Contributing to open source software does not begin and end with writing code. There is a collaborative process between contributors to ensure that the software and its codebase evolve in a satisfactory direction. Participating in this process is rewarding because contributors accomplish together much more than they could in isolation, both due to the division of labor and due to peer review of contributions.
Engaging in the collaborative process also has costs. For the Bitcoin Core development process specifically, contributions are peer reviewed by a number of volunteers before being merged. This means that your contribution, in the form of a pull request, must attract the time and attention of reviewers. The simplest way to get a review is reciprocity: you carefully review a few pull requests, and their authors will generally return the favor. That said, your pull request can attract reviewers on its own merits as well, with a description indicating an attractive level of engineering quality or ingenuity.

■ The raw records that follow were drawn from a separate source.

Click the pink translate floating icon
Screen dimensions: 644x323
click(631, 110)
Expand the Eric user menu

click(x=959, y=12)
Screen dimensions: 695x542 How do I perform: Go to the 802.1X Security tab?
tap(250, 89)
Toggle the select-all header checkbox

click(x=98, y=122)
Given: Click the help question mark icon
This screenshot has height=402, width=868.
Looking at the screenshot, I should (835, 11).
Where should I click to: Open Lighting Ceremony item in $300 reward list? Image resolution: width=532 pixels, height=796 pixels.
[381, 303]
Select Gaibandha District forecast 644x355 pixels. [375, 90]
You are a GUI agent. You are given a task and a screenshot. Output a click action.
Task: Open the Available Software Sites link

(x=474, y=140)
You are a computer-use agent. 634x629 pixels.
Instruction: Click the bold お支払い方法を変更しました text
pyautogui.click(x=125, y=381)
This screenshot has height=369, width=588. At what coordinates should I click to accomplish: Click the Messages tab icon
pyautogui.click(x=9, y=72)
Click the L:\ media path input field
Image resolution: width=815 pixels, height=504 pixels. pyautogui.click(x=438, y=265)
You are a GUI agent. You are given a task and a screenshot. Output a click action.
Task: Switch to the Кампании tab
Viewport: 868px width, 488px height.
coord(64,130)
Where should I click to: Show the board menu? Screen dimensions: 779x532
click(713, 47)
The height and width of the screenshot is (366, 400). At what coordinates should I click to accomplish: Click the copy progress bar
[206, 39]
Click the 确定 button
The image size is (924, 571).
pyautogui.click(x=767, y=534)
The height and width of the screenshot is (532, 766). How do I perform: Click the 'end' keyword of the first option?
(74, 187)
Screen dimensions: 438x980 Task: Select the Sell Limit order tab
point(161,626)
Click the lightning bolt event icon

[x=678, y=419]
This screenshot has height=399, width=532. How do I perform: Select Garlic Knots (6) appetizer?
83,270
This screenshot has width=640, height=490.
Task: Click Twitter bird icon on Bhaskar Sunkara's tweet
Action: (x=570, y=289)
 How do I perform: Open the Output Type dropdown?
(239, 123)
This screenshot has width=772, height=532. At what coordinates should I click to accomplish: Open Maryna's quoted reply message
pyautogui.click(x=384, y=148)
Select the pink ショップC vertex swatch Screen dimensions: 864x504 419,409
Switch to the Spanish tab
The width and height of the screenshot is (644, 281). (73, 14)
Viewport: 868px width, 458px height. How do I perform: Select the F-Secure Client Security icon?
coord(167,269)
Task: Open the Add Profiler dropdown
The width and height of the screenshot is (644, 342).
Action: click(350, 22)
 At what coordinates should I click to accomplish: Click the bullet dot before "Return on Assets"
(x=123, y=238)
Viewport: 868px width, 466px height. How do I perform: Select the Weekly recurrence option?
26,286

A reviewer may "NACK" a pull request without having read one line of code, because the description of the pull request itself indicates irremediable conceptual problems. If a reviewer is interested in your pull request, they will read through your code and leave comments. Optionally they will compile your code and test its functionality.
After a reviewer has provided their conceptual and code feedback on the pull request, you respond by either updating the code in your pull request or providing justifications. If the reviewer is satisfied with your responses then they "ACK" your pull request.
During the process of review, other pull requests are likely to get merged in. If the changes in these pull requests overlap with your own, your pull request goes from being "mergeable" to "conflicting". You as the author must manually reconcile the differences and reviewers check to see that the reconciling changes are appropriate.
When the maintainers of the project are satisfied that an appropriate number of reviews have resulted in ACKs, they merge the pull request.
There are a few points of friction in this process which I decided could best be addressed with an improved list of pull requests. Here is a screenshot of the default GitHub list of pull requests:
While this view does give a lot of information, it is not comprehensive. For example, it does not display whether pull requests are mergeable or conflicting. Additionally, it is not customized to reflect information generated by the Bitcoin Core development process. We have the number of comments, but no summary of who has ACKed the pull request.
This lack of visibility means that authors, reviewers, and maintainers have to click into each pull request and skim the comments to understand the status of the pull request. This would be manageable for a dozen open pull requests, but there are currently 265 open pull requests. Lack of visibility reduces the productivity of everyone involved.
BitcoinACKs.com increases visibility by querying GitHub's API for pull requests and their comments, parsing those comments, and displaying the information in a visually useful manner. Here is a screenshot of the BitcoinACKs.com list of pull requests:
There are additional product ideas I would like to implement in future versions, which I've listed here.
The main outcome I'm hoping to see with BitcoinACKs.com is fewer pull requests languishing in the backlog. Volunteers can't be "told" what to review and when, but if the cost of identifying targets for review is lowered, we can expect to see more reviews being produced. Likewise, if maintainers can easily identify pull requests that are ready to be merged, then authors do not need to remember to ask for a merge. Lastly, BitcoinACKs.com has search, sort, and filter features which allow contributors to explore historical pull requests as well as open ones. Better tooling is not a panacea, and there's no substitute for thoughtful engineering, but improvements at the margin can help an open source project maintain quality while steadily increasing the number of contributors.